Trace one record end-to-end

You have all the pieces now — Value, Record, Schema, the CompiledPlan, the DAG, the dispatch. This lesson threads them together by following one customer, Alice, from a line in a CSV file to a line in the output, naming every part of the engine she touches.

You’ll be able to: narrate a record’s full journey through customer_etl using the right names for each stage — the skill the whole rest of the curriculum builds on.

clinker ·customer_etl.yaml example @47d2e12

In the source CSV she’s one line:

customer_id,first_name,last_name,email,status,lifetime_value,zip_code
1001,Alice,Chen,alice.chen@acme.com,active,15200,94103

The source node reads the CSV and produces a Record: a Vec<Value> bound to the schema declared in the YAML. Every field is a string at this point:

clinker-record ·mod.rs ·Record type @47d2e12
schema: [customer_id, first_name, last_name, email, status, lifetime_value, zip_code]
values: [ "1001", "Alice", "Chen", ..., "active", "15200", "94103" ]

The first transform runs this CXL over every record:

emit is_active = status == "active"

Alice’s status is "active", so the comparison is true. The transform emits a new field — is_active = Bool(true) — and passes the enlarged record downstream. Her row now carries an eighth value.

The second transform:

emit tier = if lifetime_value.to_int() > $vars.gold_threshold then "gold" else "standard"

Here lifetime_value ("15200") is finally turned into a number — .to_int() — and compared against $vars.gold_threshold (default 10000). 15200 > 10000 is true, so tier = "gold". This is the coercion we promised back in lesson 1.1: the string becomes an integer exactly when a transform needs it to, not before.

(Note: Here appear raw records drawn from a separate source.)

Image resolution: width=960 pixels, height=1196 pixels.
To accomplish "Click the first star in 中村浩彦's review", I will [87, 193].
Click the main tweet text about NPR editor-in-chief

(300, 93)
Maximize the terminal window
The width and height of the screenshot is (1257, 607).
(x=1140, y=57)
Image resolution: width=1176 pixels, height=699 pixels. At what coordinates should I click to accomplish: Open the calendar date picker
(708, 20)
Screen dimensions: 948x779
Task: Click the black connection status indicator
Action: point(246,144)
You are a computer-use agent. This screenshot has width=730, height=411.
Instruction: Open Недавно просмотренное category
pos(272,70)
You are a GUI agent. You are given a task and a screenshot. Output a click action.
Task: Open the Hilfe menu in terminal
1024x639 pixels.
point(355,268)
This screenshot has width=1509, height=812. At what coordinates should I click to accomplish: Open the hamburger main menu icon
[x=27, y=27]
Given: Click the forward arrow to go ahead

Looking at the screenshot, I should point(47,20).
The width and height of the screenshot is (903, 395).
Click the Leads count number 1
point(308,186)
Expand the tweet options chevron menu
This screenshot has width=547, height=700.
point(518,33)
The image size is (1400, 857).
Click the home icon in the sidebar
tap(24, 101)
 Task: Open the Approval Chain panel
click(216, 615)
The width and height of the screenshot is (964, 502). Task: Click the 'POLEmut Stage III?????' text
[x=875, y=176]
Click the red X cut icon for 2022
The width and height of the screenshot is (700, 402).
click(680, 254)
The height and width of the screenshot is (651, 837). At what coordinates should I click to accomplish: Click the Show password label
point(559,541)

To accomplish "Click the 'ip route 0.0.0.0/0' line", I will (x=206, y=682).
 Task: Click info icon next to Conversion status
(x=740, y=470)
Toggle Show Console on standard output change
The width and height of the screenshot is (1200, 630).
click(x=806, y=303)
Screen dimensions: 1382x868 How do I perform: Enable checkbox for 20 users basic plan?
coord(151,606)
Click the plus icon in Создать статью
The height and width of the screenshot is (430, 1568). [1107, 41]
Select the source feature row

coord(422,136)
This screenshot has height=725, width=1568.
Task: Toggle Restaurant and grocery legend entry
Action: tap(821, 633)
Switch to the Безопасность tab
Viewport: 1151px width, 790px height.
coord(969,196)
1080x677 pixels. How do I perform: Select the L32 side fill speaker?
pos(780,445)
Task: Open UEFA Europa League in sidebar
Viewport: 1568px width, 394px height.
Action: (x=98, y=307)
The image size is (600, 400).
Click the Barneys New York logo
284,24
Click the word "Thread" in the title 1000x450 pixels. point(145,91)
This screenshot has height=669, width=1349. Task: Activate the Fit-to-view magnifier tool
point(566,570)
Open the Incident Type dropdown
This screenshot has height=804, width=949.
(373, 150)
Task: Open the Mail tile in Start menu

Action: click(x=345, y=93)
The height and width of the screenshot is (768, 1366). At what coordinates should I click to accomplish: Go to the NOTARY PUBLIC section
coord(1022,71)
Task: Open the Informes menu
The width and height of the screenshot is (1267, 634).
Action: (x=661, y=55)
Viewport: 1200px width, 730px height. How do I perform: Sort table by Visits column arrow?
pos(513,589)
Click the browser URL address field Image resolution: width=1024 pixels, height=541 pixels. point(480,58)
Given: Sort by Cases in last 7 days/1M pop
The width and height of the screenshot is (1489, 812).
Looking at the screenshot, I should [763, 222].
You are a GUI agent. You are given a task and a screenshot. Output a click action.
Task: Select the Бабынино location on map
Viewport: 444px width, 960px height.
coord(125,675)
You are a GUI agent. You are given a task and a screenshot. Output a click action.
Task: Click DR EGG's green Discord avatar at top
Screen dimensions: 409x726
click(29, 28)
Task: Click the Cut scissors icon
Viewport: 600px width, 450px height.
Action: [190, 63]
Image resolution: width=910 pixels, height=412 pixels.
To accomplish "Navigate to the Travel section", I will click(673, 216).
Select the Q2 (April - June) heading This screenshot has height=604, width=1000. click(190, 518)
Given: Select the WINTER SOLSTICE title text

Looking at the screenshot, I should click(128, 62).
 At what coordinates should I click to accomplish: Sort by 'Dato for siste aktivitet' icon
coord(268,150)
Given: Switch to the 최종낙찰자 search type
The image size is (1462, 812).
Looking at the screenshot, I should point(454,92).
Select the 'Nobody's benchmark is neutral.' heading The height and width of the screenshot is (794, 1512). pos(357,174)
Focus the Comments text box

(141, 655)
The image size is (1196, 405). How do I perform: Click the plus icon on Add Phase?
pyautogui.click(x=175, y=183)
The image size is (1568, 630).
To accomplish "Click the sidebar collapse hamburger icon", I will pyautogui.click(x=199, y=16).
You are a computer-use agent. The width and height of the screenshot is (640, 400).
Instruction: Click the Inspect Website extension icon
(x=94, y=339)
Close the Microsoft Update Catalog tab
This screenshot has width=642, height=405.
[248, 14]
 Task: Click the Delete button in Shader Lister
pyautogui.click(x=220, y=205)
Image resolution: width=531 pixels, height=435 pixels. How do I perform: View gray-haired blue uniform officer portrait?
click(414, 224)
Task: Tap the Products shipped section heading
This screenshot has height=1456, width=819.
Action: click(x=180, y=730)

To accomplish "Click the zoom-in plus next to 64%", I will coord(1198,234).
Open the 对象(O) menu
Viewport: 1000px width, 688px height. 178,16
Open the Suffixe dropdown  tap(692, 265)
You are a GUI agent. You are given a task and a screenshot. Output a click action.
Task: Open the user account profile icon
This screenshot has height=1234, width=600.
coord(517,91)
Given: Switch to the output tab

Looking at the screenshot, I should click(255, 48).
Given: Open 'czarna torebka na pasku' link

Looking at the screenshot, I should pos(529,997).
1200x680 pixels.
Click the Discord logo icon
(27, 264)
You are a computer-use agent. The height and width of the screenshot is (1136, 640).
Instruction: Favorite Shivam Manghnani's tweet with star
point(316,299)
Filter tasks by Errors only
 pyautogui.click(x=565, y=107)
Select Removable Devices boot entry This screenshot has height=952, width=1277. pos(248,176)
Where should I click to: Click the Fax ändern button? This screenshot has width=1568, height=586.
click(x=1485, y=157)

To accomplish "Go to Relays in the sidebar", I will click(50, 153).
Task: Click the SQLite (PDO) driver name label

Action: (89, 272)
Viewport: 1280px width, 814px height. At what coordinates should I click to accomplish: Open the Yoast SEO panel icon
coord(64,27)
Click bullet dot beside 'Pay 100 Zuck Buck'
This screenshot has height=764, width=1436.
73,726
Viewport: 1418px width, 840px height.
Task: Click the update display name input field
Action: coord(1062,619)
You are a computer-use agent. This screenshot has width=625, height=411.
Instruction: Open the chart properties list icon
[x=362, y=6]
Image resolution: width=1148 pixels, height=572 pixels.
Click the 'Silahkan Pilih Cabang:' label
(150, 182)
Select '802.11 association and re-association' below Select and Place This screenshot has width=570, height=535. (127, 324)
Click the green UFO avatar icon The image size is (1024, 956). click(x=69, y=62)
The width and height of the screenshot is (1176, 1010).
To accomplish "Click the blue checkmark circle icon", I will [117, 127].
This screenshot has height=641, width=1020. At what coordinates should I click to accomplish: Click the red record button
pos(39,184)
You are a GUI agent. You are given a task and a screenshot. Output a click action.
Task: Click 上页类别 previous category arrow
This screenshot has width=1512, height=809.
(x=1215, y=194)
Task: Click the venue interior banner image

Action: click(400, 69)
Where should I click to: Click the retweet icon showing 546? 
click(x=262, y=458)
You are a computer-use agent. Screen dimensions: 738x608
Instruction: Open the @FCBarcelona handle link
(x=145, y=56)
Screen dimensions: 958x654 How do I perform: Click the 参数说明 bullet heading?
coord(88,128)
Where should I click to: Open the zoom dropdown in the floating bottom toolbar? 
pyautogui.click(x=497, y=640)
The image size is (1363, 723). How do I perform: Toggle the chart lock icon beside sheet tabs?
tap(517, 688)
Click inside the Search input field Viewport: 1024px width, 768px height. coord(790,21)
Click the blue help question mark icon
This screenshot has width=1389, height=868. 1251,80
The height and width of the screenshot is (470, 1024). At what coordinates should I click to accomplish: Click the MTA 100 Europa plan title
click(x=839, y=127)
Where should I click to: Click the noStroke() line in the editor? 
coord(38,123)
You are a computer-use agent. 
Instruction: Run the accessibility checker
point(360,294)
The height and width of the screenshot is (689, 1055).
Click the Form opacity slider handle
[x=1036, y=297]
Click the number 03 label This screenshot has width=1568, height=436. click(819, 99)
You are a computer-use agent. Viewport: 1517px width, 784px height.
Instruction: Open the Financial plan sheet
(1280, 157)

The output node writes the record — now with is_active and tier added — to ./output/customers.csv. Alice leaves the engine as:

... ,active,15200,94103,true,gold

--dry-run runs the real thing and writes to your terminal:

Terminal window
cd examples/pipelines
cargo run -p clinker -- run customer_etl.yaml --dry-run -n 5

You saw the summary in Phase 0: 5 total, 5 ok, 5 written, 0 dlq. Alice is one of those five — ok and written. (Carol, who is inactive, still flows through; active_only just flags her is_active = false. Nothing is dropped here — filtering is a later topic.)

💡 Hint 1

Apply the same two CXL rules. Is Bob’s status "active"? Is his lifetime_value (as an integer) greater than the gold_threshold of 10000?

Show solution

Bob’s status is "active", so is_active = true. His lifetime_value is 8400, and 8400 > 10000 is false, so tier = "standard". He leaves as ...,active,8400,10001,true,standard.

// quick check

At which stage does Alice's lifetime_value stop being a string and become a number?

You can now follow a record from source to output and name every stage: a Record of Values bound to a Schema, produced by a source, transformed node-by-node as the executor walks the CompiledPlan’s DAG, and written by an output. That mental map is the spine of everything ahead.

Phase 2 — Data & Representation revisits the first stage in depth: what a Value really costs, how records borrow instead of copy, and the ownership and lifetime rules that make the engine fast. Same journey, deeper each pass.